> **READING PASSAGE**
★ ★ ★

The price of a specialist skill - krmmalik
http://blog.patchspace.co.uk/lesson-learnt-the-price-of-the-specialist-ski

======
Unosolo
Well, maybe it was a really good thatcher but certainly not very skilled in
running thatching projects and hence is punished by the market and driven out
of the business. There are several ways how he could have avoided the
situation or softened its impact:

1) Spend a bit of time and energy to assess the damage first, maybe charging a
small fee. Essentially, as I understand, the owner had a choice of re-
thatching the roof or opting for tiles instead as a substitute. The decision
would depend on the economic expediency and the information provided as part
of the initial assessment would have had value to the home owner in its own
right.

2) Once the contract is signed it's not a matter of choice for the thatcher
whether to continue with repairs on own expense, it a legal matter that can be
in-forced by the cottage owner through court.

3) The thatcher could have bought professional indemnity insurance to delegate
the risk to a third party.

★ ★ ★

> **RECORD EXTRACTS**

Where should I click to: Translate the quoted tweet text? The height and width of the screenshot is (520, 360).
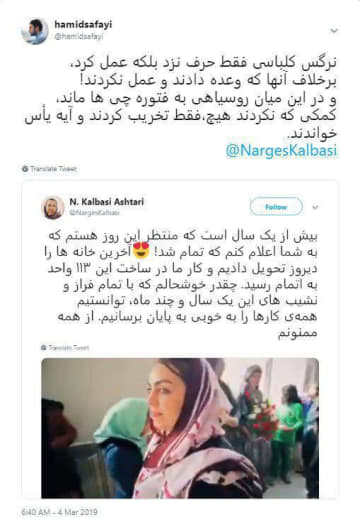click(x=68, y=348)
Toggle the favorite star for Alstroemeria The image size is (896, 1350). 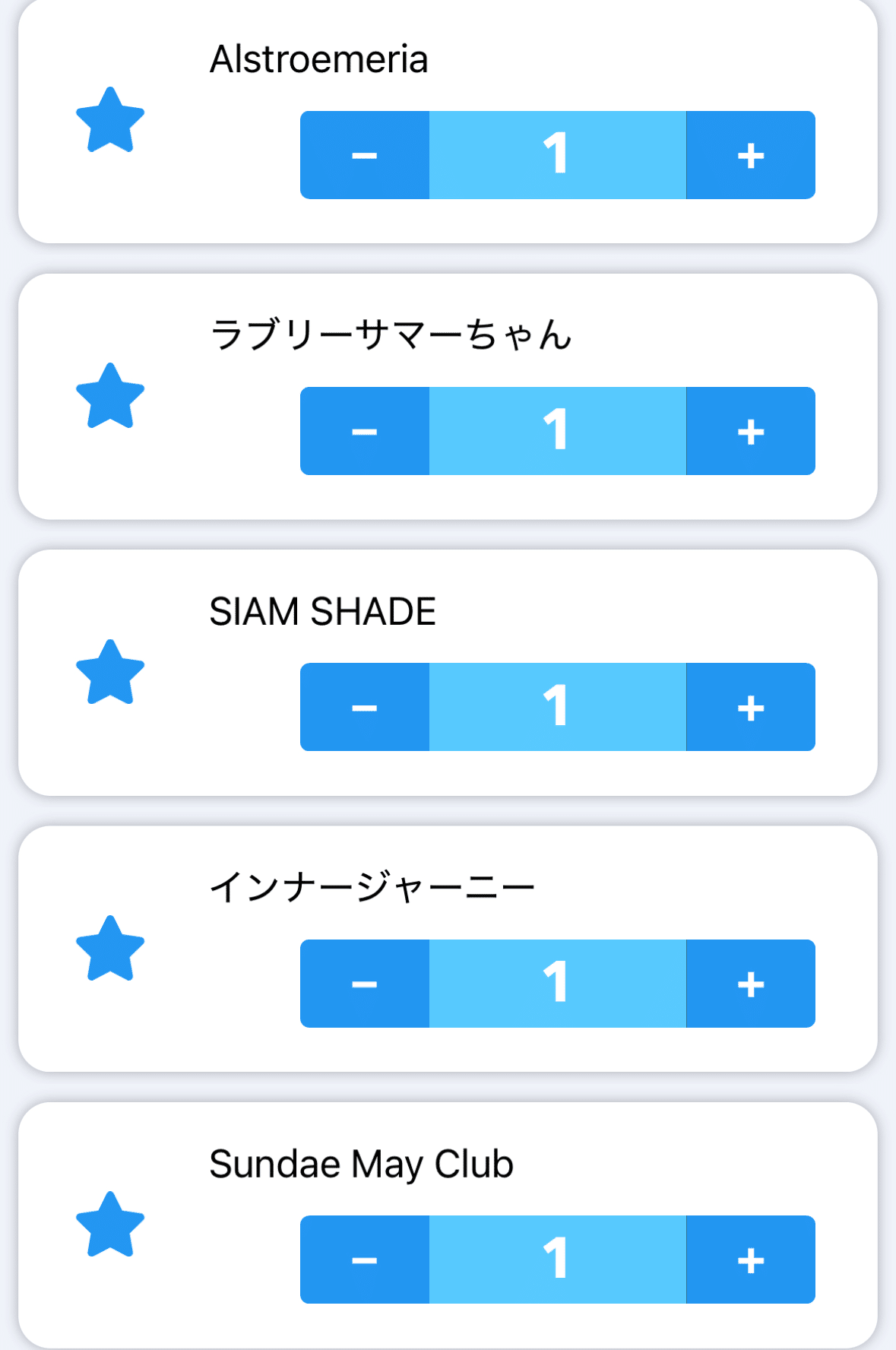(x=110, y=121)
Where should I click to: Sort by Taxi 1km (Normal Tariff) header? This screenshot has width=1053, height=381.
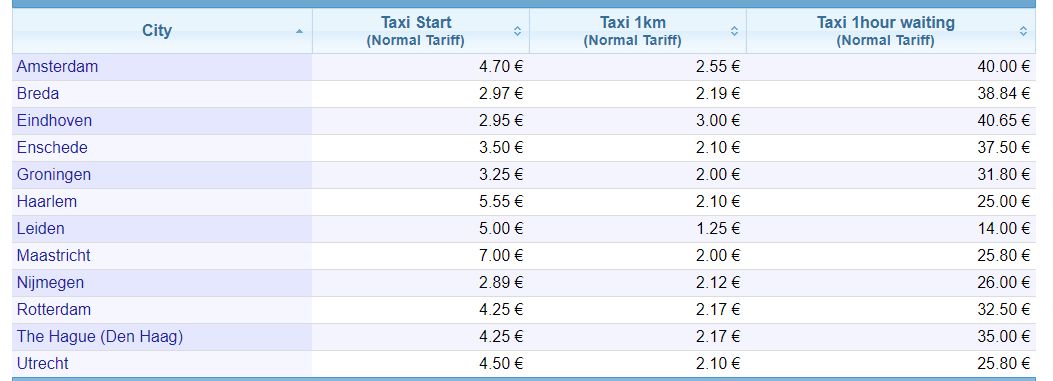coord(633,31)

★ ★ ★

> **WHAT YOU NEED TO DO**
A – In the thatcher comment, why would a first assessment of the damage have been worth something to the home owner? Answer in one to three sentences.
B – Reproduce the part of the thatcher comment starting with "2) Once the" and going on through "a third party.".

> **SOLUTIONS TO THE EXERCISE**
A – The owner could either re-thatch the roof or use tiles instead, and that choice would depend on economic expediency. The information from the initial assessment would inform the decision, so it would have had value to the owner in its own right.

B –
2) Once the contract is signed it's not a matter of choice for the thatcher
whether to continue with repairs on own expense, it a legal matter that can be
in-forced by the cottage owner through court.

3) The thatcher could have bought professional indemnity insurance to delegate
the risk to a third party.